— BEGIN SOURCE EXTRACT —
# Homework 8 (Tingyu Shi)

### Import Packages

In [1]:
import numpy as np
import matplotlib.pyplot as plt
import pandas as pd
from progressbar import progressbar

### Read Data

In [2]:
# read users
ids = []
fileName = 'hw8_data/hw8_ids.txt'
with open(fileName, 'r') as file:
    for line in file:
        s = line.strip()
        slist = s.split()
        ids.append(slist[0])
        
# read movies
movies = []
fileName = 'hw8_data/hw8_movies.txt'
with open(fileName, 'r') as file:
    for line in file:
        s = line.strip()
        slist = s.split()
        movies.append(slist[0])

# R init
rinit = []
fileName = 'hw8_data/hw8_probR_init.txt'
with open(fileName, 'r') as file:
    for line in file:
        s = line.strip()
        slist = s.split()
        temp = [float(x) for x in slist]
        rinit.append(temp)
rinit = np.array(rinit)


# Z init
zinit = []
fileName = 'hw8_data/hw8_probZ_init.txt'
with open(fileName, 'r') as file:
    for line in file:
        s = line.strip()
        slist = s.split()
        temp = [float(x) for x in slist]
        zinit.append(temp)
zinit = np.array(zinit) ; zinit = np.squeeze(zinit)


# read interactions

d = {
    "1": 1,  # recommend
    "0": 0,  # does not recommend
    "?": -1  # haven't seen
}

inters = []
fileName = 'hw8_data/hw8_ratings.txt'
with open(fileName, 'r') as file:
    for line in file:
        s = line.strip()
        slist = s.split()
        temp = [d[x] for x in slist]
        inters.append(temp)
inters = np.array(inters)

### (a)

In [3]:
pop_rating = []
for i in range(len(movies)):
    rec = np.sum(inters[:,i] == 1)
    notrec = np.sum(inters[:,i] == 0)
    pop_rating.append(rec / (rec + notrec))

data = {
    "Movie": movies,
    "Popularity": pop_rating
}

df = pd.DataFrame(data)
df = df.sort_values(by='Popularity', ascending=False)
df.reset_index(drop=True, inplace=True)
df

Unnamed: 0,Movie,Popularity
0,Inception,0.980198
1,The_Dark_Knight_Rises,0.931217
2,The_Social_Network,0.930233
3,Harry_Potter_and_the_Deathly_Hallows:_Part_2,0.920000
4,Interstellar,0.919048
...,...,...
— END SOURCE EXTRACT —
▶ SHORT PROBLEM:
Reproduce the passage of the homework notebook above from "rinit = np.array(rinit)" up to and including "zinit = np.squeeze(zinit)".
— BEGIN DATASET ROWS —
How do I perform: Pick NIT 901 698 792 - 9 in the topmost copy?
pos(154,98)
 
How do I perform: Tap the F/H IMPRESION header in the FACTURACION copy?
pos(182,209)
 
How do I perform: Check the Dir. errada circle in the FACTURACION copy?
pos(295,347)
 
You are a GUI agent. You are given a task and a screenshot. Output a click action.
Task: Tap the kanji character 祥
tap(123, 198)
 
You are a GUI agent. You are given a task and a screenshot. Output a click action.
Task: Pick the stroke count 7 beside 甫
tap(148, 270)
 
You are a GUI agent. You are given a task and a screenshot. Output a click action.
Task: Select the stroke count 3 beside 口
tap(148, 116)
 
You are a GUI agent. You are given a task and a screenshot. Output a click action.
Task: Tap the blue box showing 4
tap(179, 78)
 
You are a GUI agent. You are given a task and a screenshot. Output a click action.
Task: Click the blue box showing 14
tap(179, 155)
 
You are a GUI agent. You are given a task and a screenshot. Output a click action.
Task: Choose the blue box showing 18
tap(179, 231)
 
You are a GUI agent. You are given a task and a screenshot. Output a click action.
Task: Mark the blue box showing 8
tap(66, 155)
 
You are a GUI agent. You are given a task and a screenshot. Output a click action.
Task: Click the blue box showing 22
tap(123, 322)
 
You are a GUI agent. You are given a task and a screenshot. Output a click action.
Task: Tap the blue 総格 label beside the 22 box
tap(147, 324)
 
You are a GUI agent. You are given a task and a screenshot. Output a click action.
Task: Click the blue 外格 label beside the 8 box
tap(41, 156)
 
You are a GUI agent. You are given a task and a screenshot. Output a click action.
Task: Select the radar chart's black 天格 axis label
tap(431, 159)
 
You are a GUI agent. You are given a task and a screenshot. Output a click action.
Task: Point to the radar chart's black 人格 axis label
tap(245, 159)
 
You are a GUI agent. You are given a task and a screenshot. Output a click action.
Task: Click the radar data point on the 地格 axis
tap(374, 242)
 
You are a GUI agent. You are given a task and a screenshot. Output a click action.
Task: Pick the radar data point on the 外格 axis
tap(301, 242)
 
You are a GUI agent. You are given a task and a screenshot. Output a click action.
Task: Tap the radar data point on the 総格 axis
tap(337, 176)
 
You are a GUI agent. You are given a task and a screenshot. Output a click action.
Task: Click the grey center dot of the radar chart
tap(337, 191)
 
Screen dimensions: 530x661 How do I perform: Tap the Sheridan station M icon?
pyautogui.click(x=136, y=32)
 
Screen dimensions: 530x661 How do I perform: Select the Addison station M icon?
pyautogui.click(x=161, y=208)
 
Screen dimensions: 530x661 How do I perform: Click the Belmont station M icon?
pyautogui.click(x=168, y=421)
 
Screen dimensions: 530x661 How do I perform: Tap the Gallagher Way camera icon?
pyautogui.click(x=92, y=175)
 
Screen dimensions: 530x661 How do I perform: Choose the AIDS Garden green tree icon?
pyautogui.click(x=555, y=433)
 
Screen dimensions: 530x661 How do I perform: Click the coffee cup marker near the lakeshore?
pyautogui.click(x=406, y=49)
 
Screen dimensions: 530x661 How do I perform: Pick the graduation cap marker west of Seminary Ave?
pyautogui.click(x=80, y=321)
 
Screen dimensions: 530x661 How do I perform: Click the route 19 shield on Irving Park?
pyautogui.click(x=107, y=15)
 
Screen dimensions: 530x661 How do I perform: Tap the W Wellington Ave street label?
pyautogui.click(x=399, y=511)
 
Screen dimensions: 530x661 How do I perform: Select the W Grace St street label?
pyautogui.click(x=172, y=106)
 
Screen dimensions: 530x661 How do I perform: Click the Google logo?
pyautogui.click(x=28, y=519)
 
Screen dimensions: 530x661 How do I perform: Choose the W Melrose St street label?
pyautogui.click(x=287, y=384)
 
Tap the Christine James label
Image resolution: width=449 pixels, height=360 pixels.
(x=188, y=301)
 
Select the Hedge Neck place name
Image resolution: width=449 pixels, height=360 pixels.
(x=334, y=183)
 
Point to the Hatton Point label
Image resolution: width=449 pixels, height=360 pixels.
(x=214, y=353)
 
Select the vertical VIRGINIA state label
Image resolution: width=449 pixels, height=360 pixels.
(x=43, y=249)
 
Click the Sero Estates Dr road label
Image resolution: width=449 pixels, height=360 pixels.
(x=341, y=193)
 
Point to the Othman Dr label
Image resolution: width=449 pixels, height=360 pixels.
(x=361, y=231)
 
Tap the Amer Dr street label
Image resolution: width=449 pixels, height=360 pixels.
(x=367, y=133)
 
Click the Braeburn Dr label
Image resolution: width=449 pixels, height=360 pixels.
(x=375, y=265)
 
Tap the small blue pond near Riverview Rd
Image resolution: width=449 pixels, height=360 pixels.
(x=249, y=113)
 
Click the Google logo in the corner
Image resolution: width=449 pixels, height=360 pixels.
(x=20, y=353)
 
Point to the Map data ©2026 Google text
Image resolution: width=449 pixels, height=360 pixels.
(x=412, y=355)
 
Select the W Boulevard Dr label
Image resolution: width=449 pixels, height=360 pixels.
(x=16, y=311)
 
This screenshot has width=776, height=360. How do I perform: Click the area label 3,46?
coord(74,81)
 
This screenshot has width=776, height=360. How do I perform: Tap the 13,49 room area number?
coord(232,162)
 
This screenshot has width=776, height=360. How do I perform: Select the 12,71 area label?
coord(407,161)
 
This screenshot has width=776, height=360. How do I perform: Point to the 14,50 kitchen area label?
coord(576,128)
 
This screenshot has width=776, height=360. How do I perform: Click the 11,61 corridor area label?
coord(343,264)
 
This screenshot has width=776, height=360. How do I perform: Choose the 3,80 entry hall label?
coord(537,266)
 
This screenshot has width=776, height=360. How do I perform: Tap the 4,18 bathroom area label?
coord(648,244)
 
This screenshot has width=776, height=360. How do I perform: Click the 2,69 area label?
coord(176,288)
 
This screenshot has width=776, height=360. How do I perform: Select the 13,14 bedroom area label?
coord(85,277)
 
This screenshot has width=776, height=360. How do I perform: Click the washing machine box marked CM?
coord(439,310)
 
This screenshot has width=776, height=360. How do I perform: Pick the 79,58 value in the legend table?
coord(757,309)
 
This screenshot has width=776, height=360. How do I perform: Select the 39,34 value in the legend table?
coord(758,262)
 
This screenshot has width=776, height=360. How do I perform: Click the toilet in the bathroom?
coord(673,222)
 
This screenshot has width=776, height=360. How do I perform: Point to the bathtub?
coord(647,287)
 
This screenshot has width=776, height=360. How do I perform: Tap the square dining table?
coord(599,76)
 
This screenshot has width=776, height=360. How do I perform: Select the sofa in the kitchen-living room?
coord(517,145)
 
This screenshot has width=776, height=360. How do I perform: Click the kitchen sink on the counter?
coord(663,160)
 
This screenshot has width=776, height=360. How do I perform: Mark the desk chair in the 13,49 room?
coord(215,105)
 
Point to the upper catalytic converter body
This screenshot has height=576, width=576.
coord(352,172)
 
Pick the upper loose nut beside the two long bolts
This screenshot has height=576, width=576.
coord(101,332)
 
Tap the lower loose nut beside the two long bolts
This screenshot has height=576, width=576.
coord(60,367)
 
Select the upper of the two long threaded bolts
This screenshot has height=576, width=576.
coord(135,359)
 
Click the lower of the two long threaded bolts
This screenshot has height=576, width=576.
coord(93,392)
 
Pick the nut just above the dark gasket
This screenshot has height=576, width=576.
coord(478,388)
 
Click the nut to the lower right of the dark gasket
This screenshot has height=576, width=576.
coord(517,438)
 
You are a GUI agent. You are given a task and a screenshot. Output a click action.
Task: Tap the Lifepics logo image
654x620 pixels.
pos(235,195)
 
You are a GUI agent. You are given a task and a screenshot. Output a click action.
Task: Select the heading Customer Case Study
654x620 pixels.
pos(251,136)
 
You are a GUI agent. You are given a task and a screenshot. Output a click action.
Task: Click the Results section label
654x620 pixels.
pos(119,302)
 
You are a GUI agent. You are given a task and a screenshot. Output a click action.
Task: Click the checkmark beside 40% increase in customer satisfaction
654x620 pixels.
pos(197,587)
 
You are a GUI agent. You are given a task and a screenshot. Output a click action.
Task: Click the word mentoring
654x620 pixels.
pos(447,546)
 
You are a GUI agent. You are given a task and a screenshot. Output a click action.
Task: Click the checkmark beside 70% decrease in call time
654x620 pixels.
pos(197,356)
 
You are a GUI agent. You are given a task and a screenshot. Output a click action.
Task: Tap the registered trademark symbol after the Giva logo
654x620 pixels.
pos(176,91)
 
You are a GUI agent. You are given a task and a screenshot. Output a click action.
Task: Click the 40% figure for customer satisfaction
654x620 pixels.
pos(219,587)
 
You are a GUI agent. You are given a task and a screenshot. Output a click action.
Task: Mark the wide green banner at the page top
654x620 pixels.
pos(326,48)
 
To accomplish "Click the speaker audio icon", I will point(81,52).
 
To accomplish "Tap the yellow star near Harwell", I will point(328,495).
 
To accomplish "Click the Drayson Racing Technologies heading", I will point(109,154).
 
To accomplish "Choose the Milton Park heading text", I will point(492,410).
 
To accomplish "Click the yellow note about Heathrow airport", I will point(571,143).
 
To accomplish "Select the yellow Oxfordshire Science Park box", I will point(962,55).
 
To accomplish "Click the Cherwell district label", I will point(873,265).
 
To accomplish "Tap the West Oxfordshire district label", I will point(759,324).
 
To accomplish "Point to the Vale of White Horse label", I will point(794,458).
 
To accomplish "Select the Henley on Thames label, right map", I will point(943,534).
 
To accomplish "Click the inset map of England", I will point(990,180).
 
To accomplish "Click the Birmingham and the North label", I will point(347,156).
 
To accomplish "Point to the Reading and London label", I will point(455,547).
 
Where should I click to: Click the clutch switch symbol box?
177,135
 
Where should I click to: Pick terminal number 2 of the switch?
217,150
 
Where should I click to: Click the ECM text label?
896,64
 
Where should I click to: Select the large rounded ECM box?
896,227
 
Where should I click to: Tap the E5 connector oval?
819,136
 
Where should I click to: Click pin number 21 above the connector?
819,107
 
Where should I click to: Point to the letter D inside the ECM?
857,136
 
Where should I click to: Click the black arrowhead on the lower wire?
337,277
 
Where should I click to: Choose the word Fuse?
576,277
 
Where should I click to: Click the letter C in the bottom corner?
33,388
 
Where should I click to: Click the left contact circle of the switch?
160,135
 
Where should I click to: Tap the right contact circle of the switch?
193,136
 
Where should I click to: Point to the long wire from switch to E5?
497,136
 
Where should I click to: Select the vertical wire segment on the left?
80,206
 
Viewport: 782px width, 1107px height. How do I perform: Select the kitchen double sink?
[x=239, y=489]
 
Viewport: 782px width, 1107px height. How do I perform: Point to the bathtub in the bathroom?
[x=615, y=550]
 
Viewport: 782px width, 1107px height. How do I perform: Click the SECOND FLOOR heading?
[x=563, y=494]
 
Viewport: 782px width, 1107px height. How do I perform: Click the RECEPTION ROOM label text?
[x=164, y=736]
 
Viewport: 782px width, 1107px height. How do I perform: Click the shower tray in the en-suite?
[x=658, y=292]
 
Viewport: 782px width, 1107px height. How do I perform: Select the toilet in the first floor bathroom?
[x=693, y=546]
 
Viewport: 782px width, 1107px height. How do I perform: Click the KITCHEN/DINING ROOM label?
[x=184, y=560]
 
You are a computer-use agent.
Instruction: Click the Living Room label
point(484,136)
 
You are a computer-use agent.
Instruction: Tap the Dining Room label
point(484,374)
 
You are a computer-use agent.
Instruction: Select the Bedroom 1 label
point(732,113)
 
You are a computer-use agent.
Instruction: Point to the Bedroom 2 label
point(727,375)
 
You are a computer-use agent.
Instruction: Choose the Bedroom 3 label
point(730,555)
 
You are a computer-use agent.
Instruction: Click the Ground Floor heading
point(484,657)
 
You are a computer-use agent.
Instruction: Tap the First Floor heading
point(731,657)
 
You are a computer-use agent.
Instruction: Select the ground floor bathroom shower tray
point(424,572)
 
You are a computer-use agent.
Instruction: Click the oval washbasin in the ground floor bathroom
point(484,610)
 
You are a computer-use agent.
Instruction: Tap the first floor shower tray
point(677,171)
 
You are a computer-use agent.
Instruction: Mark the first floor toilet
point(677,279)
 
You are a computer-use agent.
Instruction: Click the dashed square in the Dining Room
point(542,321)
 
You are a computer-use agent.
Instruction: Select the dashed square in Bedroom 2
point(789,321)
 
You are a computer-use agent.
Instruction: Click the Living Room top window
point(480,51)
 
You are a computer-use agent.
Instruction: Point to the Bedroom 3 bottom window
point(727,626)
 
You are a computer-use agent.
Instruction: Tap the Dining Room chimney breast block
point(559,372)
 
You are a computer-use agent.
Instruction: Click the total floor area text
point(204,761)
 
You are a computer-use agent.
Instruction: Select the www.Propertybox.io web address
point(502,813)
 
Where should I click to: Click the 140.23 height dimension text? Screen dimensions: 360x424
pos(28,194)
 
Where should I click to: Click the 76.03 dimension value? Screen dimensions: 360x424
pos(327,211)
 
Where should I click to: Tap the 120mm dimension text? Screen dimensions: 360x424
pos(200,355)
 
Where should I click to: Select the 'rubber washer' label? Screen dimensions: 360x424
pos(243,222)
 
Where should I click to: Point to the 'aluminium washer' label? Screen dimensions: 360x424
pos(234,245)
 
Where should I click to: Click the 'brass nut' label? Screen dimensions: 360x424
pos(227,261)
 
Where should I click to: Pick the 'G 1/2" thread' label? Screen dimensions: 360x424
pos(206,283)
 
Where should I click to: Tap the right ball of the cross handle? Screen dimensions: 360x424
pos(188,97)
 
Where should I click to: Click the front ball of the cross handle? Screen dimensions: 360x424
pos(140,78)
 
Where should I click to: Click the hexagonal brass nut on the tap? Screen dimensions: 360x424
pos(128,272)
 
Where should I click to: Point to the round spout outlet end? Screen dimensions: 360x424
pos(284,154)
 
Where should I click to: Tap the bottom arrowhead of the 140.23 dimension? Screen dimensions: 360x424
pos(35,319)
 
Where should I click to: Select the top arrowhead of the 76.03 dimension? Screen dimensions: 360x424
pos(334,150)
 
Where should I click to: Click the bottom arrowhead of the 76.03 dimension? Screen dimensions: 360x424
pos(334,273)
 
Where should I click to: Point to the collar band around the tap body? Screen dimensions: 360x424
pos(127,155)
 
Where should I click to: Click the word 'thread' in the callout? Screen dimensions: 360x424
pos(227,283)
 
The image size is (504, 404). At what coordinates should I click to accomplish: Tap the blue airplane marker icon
— END DATASET ROWS —
▶ THE REPLY:
rinit = np.array(rinit)


# Z init
zinit = []
fileName = 'hw8_data/hw8_probZ_init.txt'
with open(fileName, 'r') as file:
    for line in file:
        s = line.strip()
        slist = s.split()
        temp = [float(x) for x in slist]
        zinit.append(temp)
zinit = np.array(zinit) ; zinit = np.squeeze(zinit)